→ What is required
Two lines mark the range in the entries below: the one holding "Sneaker Việt Nam (192, 2509)" and the one holding "[Sách The Answer". Set down those two and all lines between them, exactly.
- - -
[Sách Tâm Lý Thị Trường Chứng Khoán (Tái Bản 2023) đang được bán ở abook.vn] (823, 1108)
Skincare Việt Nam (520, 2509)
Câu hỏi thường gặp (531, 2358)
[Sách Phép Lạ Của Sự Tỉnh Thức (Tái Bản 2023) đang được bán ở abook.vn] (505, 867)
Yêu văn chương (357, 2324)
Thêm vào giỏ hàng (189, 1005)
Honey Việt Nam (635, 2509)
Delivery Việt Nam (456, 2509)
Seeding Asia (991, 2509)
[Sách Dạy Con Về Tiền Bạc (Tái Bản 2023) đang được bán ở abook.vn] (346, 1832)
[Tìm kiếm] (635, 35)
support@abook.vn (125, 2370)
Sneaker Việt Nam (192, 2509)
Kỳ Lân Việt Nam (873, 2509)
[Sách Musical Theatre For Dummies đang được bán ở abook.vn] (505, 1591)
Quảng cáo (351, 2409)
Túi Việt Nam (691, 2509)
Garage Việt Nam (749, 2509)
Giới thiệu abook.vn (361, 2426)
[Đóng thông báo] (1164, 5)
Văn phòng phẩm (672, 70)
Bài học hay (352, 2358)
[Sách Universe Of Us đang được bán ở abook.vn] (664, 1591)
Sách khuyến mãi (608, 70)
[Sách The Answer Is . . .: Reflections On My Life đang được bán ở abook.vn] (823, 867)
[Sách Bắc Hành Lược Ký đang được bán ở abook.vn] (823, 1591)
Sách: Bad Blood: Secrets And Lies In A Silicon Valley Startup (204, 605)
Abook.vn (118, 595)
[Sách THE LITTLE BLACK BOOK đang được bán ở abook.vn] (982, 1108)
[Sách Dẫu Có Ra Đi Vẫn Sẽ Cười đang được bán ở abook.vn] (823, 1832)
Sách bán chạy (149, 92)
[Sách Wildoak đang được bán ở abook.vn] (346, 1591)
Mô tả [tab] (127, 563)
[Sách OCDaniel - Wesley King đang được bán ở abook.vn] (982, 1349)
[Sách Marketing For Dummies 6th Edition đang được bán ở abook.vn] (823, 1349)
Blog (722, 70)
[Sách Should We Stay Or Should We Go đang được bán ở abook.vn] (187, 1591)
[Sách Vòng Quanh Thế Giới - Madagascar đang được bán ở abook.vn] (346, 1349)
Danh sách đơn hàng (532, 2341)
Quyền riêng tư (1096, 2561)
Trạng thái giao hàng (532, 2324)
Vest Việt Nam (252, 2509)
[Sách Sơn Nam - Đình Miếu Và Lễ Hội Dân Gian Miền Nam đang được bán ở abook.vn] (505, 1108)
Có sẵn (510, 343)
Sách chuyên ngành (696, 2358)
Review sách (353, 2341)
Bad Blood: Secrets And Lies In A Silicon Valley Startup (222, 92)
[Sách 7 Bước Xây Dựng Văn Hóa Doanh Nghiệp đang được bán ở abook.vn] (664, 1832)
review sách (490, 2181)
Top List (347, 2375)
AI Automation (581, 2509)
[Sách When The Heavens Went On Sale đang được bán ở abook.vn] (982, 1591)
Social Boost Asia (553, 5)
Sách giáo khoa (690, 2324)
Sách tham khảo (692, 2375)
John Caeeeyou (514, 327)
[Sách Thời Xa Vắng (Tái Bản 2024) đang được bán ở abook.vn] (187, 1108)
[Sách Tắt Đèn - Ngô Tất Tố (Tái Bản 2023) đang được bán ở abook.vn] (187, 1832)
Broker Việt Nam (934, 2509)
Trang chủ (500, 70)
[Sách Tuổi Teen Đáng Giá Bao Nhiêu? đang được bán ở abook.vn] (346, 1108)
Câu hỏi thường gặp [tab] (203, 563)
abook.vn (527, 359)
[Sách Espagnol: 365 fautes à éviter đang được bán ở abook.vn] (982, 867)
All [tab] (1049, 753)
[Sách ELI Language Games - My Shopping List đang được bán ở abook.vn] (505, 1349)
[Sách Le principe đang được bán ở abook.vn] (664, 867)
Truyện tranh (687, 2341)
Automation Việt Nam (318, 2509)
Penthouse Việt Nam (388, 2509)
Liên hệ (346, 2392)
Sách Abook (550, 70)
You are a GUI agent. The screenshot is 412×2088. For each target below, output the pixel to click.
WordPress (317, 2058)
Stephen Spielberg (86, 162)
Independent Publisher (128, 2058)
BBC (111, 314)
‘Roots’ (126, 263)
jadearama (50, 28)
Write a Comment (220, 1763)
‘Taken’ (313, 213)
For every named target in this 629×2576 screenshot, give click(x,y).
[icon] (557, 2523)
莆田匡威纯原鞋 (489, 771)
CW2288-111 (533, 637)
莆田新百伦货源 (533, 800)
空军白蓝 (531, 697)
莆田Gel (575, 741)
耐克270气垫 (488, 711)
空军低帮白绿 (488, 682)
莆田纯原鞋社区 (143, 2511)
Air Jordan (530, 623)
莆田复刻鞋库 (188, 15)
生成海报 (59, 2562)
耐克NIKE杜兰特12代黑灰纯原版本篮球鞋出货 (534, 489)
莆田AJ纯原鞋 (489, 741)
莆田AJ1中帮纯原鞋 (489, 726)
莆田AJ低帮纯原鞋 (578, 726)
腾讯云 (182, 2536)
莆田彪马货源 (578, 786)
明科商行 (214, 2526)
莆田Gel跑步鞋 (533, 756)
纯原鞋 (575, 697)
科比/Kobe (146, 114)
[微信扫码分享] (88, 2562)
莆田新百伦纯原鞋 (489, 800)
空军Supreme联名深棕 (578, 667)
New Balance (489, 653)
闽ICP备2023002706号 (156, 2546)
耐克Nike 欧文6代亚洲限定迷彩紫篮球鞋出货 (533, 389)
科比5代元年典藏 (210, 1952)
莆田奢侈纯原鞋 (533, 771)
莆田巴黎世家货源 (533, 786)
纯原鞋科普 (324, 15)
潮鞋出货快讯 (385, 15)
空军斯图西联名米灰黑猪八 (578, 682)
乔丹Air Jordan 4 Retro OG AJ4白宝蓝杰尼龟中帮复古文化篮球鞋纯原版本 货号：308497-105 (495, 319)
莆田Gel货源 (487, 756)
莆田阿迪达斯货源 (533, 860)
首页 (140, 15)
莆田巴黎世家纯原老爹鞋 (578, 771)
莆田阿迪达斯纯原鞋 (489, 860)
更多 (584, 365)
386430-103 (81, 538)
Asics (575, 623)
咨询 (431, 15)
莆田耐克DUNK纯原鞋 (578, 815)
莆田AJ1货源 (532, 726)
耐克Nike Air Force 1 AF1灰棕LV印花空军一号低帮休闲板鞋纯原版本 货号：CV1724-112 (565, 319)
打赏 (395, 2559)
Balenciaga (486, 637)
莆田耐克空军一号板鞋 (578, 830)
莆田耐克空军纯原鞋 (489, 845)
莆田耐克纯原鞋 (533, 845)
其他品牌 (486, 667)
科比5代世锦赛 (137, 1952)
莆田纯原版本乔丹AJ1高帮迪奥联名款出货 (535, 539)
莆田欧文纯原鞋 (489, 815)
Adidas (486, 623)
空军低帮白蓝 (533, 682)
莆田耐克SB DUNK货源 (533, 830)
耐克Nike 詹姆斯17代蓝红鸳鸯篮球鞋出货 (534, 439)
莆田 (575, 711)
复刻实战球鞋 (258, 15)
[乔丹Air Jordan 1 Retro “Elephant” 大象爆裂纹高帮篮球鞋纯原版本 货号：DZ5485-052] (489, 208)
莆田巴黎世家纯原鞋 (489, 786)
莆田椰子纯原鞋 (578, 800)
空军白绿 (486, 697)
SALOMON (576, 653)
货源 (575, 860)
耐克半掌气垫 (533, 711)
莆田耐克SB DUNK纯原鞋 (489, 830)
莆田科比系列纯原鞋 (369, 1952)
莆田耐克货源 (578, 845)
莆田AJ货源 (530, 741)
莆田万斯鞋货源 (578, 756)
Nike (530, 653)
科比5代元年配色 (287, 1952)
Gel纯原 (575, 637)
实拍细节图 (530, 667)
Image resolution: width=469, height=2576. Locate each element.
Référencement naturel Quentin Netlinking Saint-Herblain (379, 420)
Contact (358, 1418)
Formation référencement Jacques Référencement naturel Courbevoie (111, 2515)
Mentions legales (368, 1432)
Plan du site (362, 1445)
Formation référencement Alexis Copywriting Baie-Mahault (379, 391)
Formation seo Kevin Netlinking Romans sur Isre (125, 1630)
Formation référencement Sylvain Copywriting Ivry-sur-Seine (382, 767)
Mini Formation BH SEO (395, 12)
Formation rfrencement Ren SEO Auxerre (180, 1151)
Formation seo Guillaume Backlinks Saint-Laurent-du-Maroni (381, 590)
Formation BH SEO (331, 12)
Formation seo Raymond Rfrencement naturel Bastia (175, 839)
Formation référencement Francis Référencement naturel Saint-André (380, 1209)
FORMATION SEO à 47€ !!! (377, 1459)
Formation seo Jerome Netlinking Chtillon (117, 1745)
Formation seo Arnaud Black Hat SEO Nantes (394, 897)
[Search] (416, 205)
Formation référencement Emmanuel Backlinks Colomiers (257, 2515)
- - -
→ Answer box
Sneaker Việt Nam (192, 2509)
Kỳ Lân Việt Nam (873, 2509)
[Sách Musical Theatre For Dummies đang được bán ở abook.vn] (505, 1591)
Quảng cáo (351, 2409)
Túi Việt Nam (691, 2509)
Garage Việt Nam (749, 2509)
Giới thiệu abook.vn (361, 2426)
[Đóng thông báo] (1164, 5)
Văn phòng phẩm (672, 70)
Bài học hay (352, 2358)
[Sách Universe Of Us đang được bán ở abook.vn] (664, 1591)
Sách khuyến mãi (608, 70)
[Sách The Answer Is . . .: Reflections On My Life đang được bán ở abook.vn] (823, 867)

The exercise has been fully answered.